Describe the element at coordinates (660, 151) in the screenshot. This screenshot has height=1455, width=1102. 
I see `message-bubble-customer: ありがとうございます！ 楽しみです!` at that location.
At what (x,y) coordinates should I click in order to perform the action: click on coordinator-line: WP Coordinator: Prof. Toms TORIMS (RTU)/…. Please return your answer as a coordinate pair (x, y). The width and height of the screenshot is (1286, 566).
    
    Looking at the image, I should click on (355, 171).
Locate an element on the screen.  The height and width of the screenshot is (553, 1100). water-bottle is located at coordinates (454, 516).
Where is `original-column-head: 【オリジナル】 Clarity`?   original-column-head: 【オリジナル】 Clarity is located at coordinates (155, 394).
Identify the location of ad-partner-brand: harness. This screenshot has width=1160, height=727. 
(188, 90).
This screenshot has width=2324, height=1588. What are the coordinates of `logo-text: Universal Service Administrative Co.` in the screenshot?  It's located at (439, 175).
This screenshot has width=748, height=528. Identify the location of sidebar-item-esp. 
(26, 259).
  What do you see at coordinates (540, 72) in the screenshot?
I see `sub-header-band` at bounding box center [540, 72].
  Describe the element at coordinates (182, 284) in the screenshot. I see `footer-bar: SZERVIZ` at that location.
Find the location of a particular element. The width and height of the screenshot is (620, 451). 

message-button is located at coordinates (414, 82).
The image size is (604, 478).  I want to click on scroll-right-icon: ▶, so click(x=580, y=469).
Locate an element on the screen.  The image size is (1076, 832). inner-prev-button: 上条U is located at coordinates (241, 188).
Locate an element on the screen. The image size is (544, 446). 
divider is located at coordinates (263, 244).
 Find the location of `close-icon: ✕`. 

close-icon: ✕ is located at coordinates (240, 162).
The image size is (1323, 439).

## BRIEF:
Reproduce all of the entries above, changing each occurrence of "Locate an element on the screen" to "Find an element on the screen" and leaving every other word untouched.

## RESPONSE TO THIS EXERCISE:
Describe the element at coordinates (660, 151) in the screenshot. This screenshot has height=1455, width=1102. 
I see `message-bubble-customer: ありがとうございます！ 楽しみです!` at that location.
At what (x,y) coordinates should I click in order to perform the action: click on coordinator-line: WP Coordinator: Prof. Toms TORIMS (RTU)/…. Please return your answer as a coordinate pair (x, y). The width and height of the screenshot is (1286, 566).
    
    Looking at the image, I should click on (355, 171).
Find an element on the screen.  The height and width of the screenshot is (553, 1100). water-bottle is located at coordinates (454, 516).
Where is `original-column-head: 【オリジナル】 Clarity`?   original-column-head: 【オリジナル】 Clarity is located at coordinates (155, 394).
Identify the location of ad-partner-brand: harness. This screenshot has width=1160, height=727. 
(188, 90).
This screenshot has width=2324, height=1588. What are the coordinates of `logo-text: Universal Service Administrative Co.` in the screenshot?  It's located at (439, 175).
This screenshot has width=748, height=528. Identify the location of sidebar-item-esp. 
(26, 259).
  What do you see at coordinates (540, 72) in the screenshot?
I see `sub-header-band` at bounding box center [540, 72].
  Describe the element at coordinates (182, 284) in the screenshot. I see `footer-bar: SZERVIZ` at that location.
Find the location of a particular element. The width and height of the screenshot is (620, 451). 

message-button is located at coordinates (414, 82).
The image size is (604, 478).  I want to click on scroll-right-icon: ▶, so click(x=580, y=469).
Find an element on the screen.  The image size is (1076, 832). inner-prev-button: 上条U is located at coordinates (241, 188).
Find an element on the screen. The image size is (544, 446). 
divider is located at coordinates (263, 244).
 Find the location of `close-icon: ✕`. 

close-icon: ✕ is located at coordinates (240, 162).
The image size is (1323, 439).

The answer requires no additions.